Arkansas Governor Asa Hutchinson told reporter Sarah Wheaton that Medicaid "is supposed to be an incentive and encouragement for people to work versus an incentive for people to just receive the government benefit and not be part of a working culture of Arkansas," while Governor Gary Herbert of Utah described his position this way:

I wanted to be able to say, ‘If you want the taxpayers to fund your health care, then you need to go out and be involved in a work program, no ifs, ands or buts.’ I’ve been accused by the Obama administration: ‘Well, you’re trying to turn this health care program into a work program.’ And I’ve said, ‘You’re right.’

Demanding a work requirement is a more radical view than simply opposing the Affordable Care Act. Restricting health insurance to those who are working or seeking work is inconsistent with not just the ACA but also with any other universal health insurance scheme, because universal plans cover everyone. This includes plans from Republican health care analysts who propose alternatives to Obamacare that also provide universal coverage.

There are five main problems with work requirements.
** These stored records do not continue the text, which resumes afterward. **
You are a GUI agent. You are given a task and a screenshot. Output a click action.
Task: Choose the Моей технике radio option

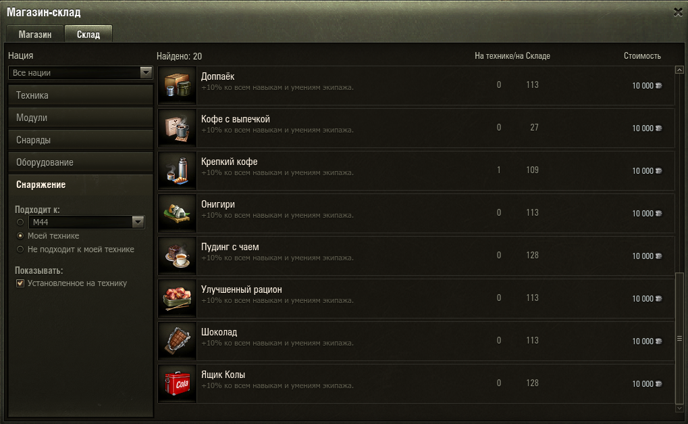tap(20, 236)
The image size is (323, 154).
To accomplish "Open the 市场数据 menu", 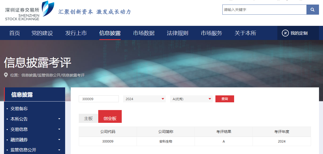I will pyautogui.click(x=144, y=33).
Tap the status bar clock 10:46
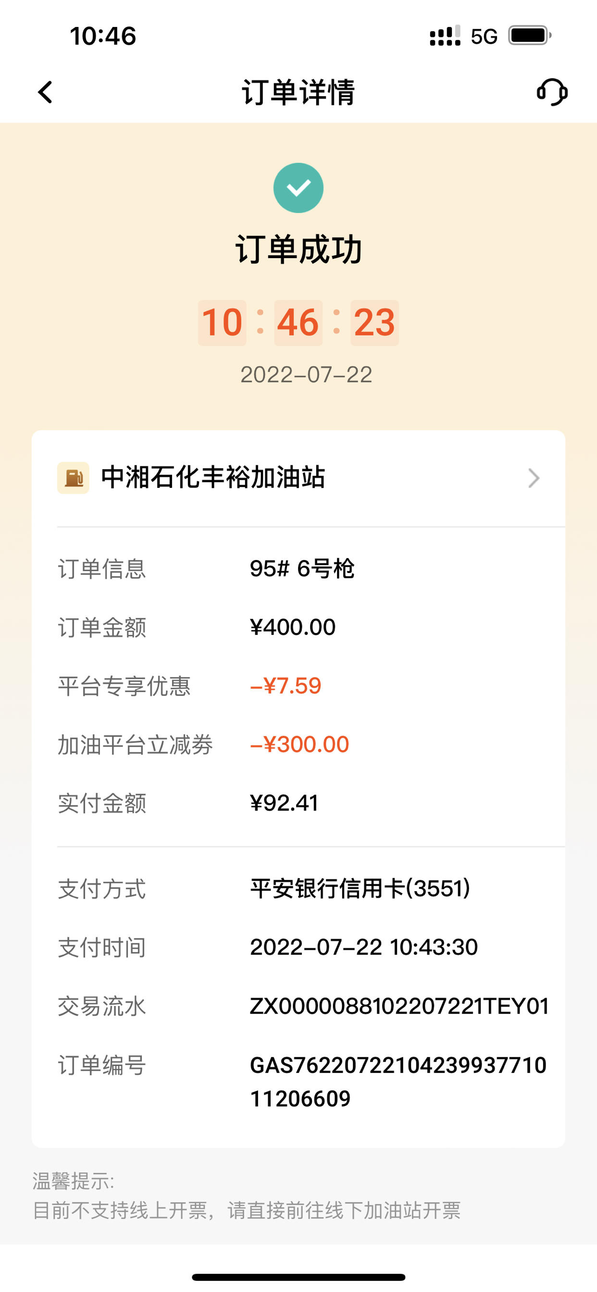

It’s not clear that a work requirement would significantly increase employment. Consider the group that becomes eligible for Medicaid under the expansion. The stereotype is that people who qualify for Medicaid don’t work, but actually most of them do. The Kaiser Family Foundation reports that

Nearly three out of four (72%) of the uninsured adults who could gain Medicaid coverage live in a family with at least one full-time or a part time worker and more than half (57%) are working full or part-time themselves.

As we will see later, some of those who aren’t working can’t work, so there is less room for improvement in the employment rate than many imagine.

Conversely, having a universal health care system doesn’t appear to create high unemployment. American unemployment is the same as in the U.K., Australia, and Canada. Unemployment in France and Italy is higher than the U.S.; in Germany and Japan, it's lower. All of these countries have universal health care except the U.S.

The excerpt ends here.